> _SOURCE PASSAGE_
○ ○ ○ ○ ○ ○ ○

The Food-Sleep Connection
Much of what we know about sleep and diet comes from large epidemiological studies that have found that people who suffer from consistently bad sleep tend to have poorer quality diets: less protein, fewer fruits and vegetables, and more added sugar. But these studies can show only correlations, not cause and effect. They cannot explain, for example, whether poor diet leads to poor sleep or the reverse.
Marie-Pierre St-Onge, an associate professor of nutritional medicine at New York’s Columbia University Irving Medical Center and the director of its Sleep Center of Excellence, studies the relationship between diet and sleep. Her work suggests that it is better to focus on the overall quality of your diet. In one randomized clinical trial, published in the Journal of Clinical Sleep Medicine in 2016, she and her colleagues recruited 26 healthy adults and controlled what they ate for four days while monitoring how they slept. They discovered that eating more saturated fat and less fiber from foods like vegetables, fruits, and whole grains led to reductions in slow-wave sleep, which is the deep, restorative kind.
St-Onge has also found in her research that the type of carbohydrates we consume matters: When people eat more sugar and simple carbs—such as white bread, pastries, and pasta—they awaken more frequently at the night. It is best to consume complex carbs that contain fiber, which may help promote superior sleep.

○ ○ ○ ○ ○ ○ ○

> _ENTRIES PROVIDED_
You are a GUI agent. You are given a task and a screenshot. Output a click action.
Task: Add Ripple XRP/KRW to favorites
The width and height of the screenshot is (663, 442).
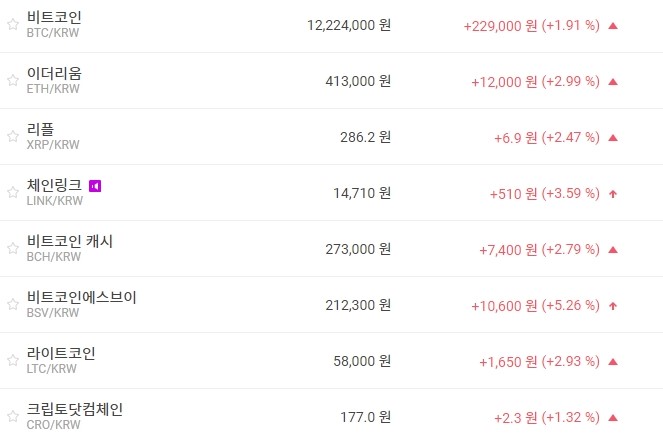tap(13, 137)
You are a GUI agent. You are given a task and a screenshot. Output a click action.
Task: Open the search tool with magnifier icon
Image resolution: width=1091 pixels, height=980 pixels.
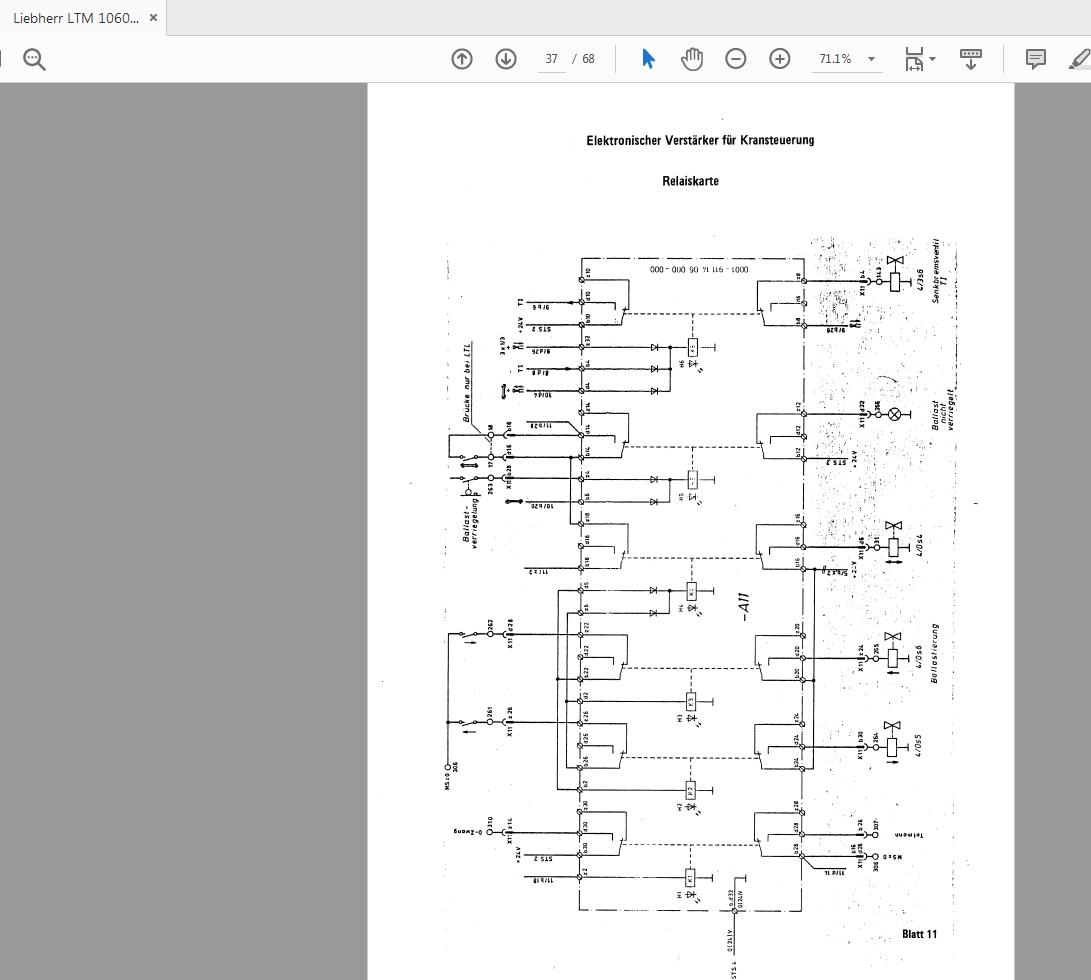[34, 59]
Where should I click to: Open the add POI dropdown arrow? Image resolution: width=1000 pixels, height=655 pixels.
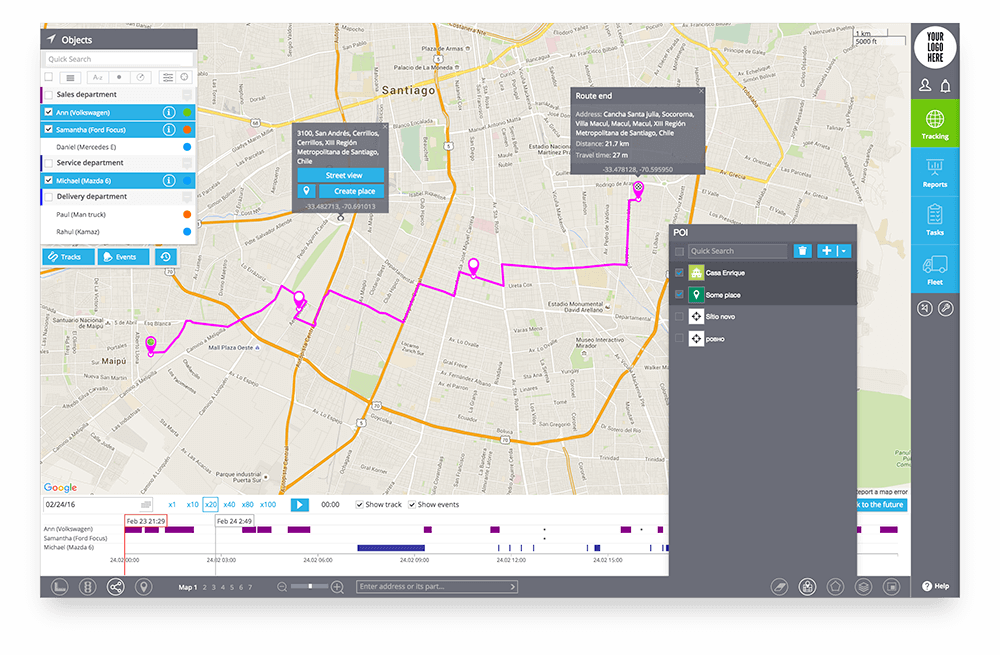click(x=845, y=251)
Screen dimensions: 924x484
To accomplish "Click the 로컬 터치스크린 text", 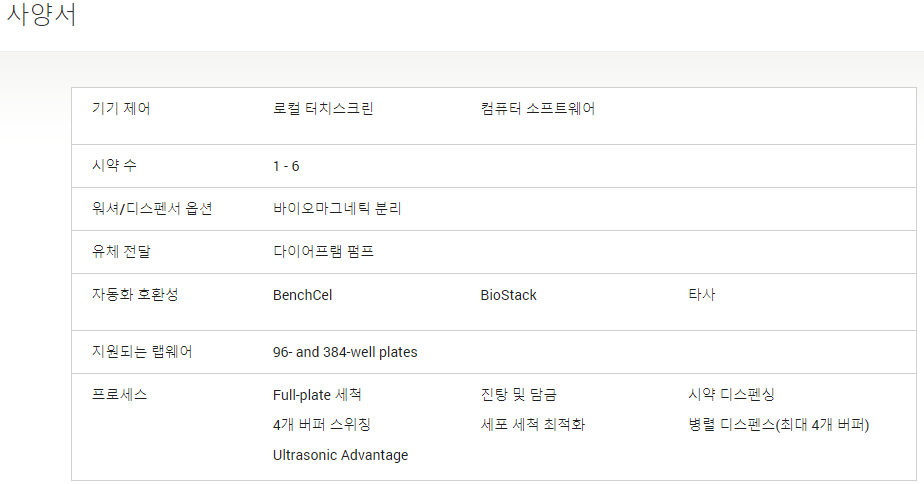I will [323, 108].
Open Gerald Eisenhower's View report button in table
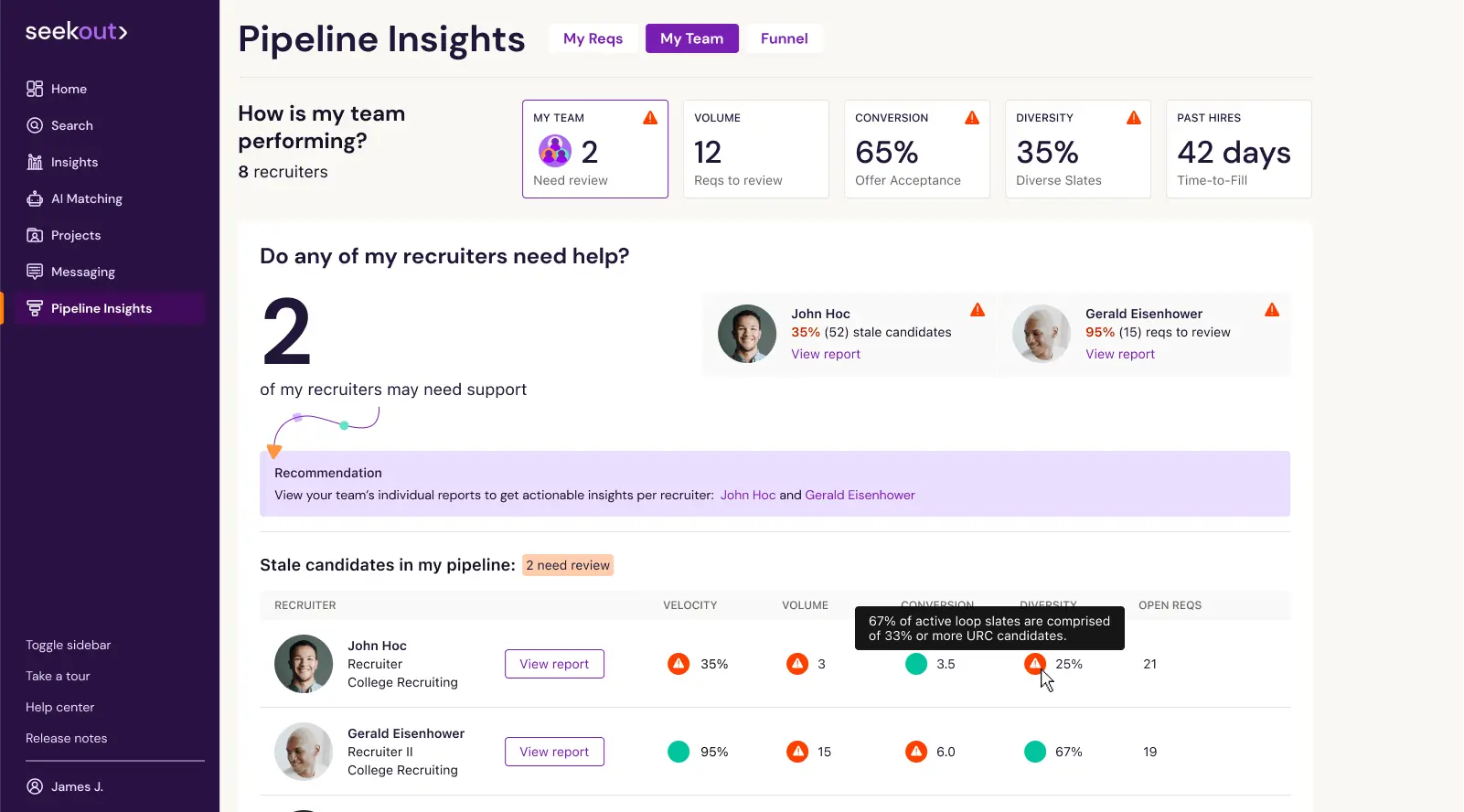The image size is (1464, 812). [554, 752]

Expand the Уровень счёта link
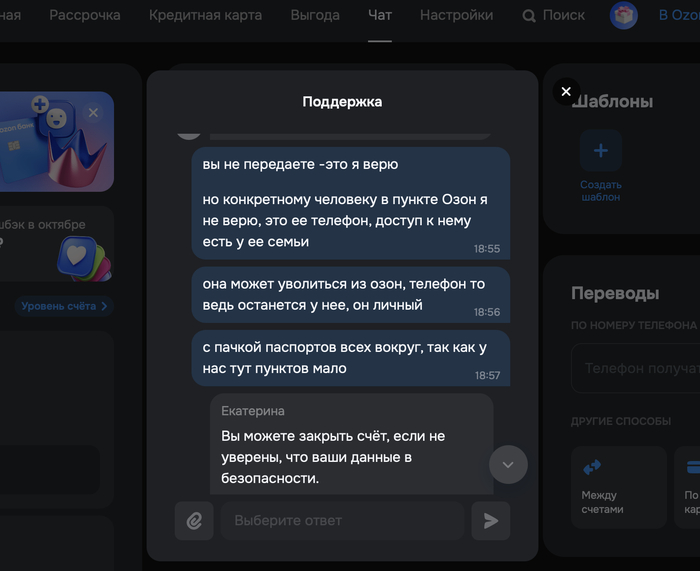(x=64, y=306)
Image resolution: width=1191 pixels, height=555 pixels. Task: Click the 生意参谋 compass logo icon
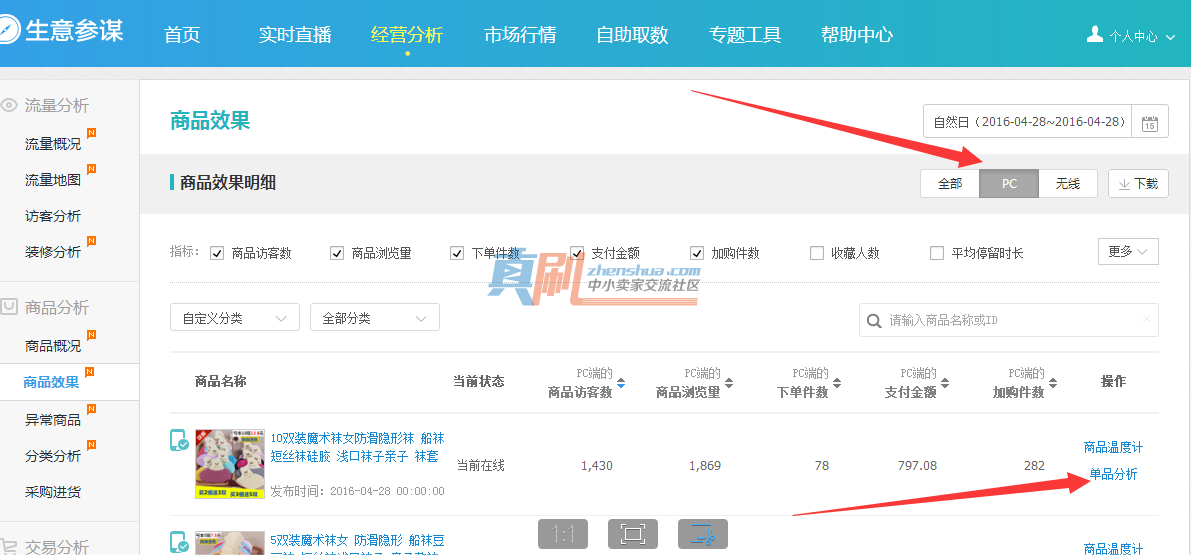click(7, 32)

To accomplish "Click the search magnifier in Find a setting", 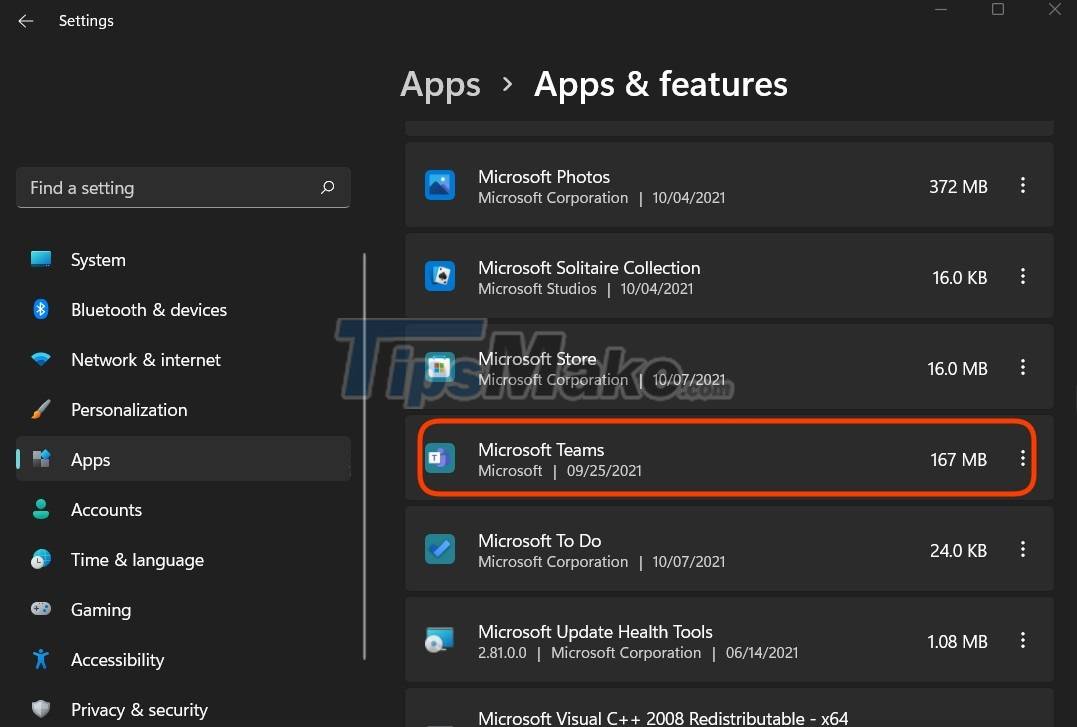I will (327, 187).

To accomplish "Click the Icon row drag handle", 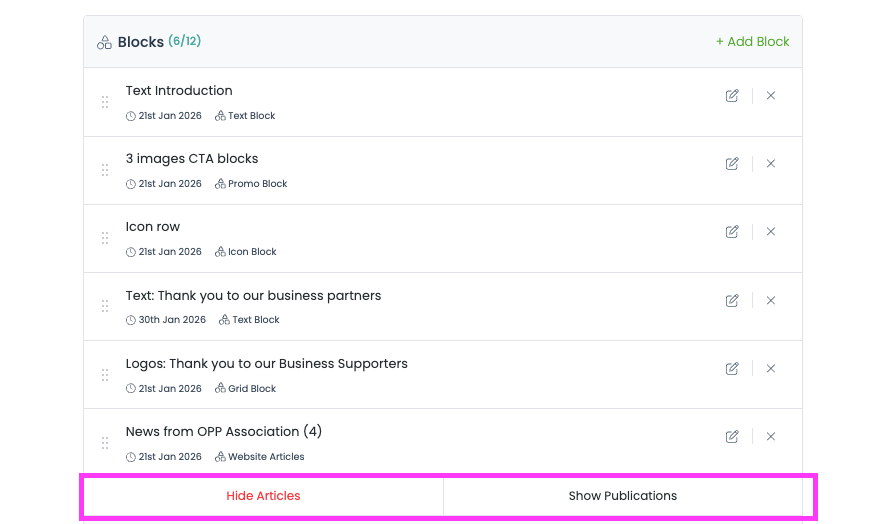I will point(105,238).
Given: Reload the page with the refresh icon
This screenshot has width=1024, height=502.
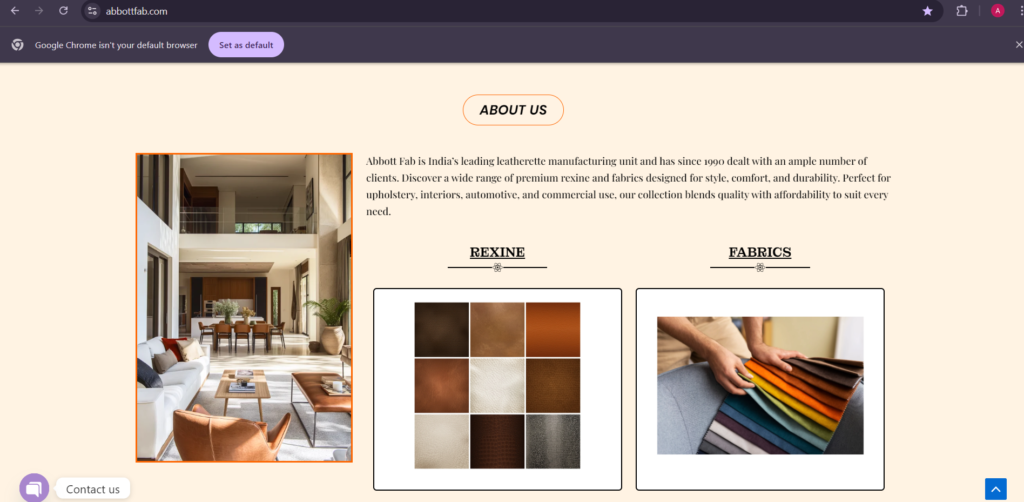Looking at the screenshot, I should pyautogui.click(x=63, y=10).
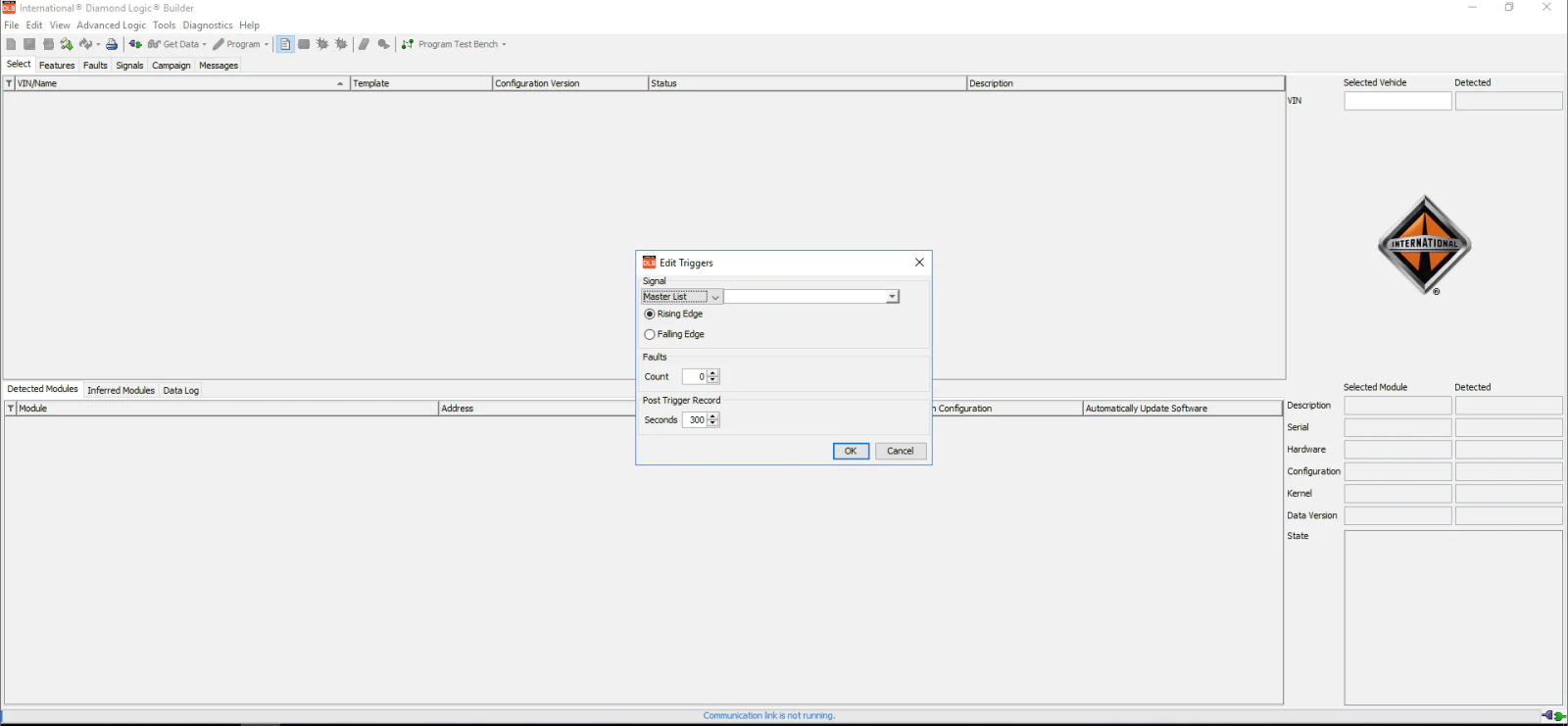Open the Master List dropdown
The width and height of the screenshot is (1568, 726).
click(x=682, y=297)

○ ○ ○ ○ ○ ○ ○

> _TASK ITEM A_
List the foods that the food and sleep passage gives as examples of simple carbs.
> _TASK ITEM B_
Answer these from the food and sleep passage.
(i) What can the large epidemiological studies show only, according to the passage?
(ii) How many healthy adults took part in the 2016 randomized clinical trial?
(iii) What happens at night when people eat more sugar and simple carbs?

> _RESPONSE AREA A_
white bread, pastries, pasta

> _RESPONSE AREA B_
(i) Correlations, not cause and effect.
(ii) 26.
(iii) They awaken more frequently.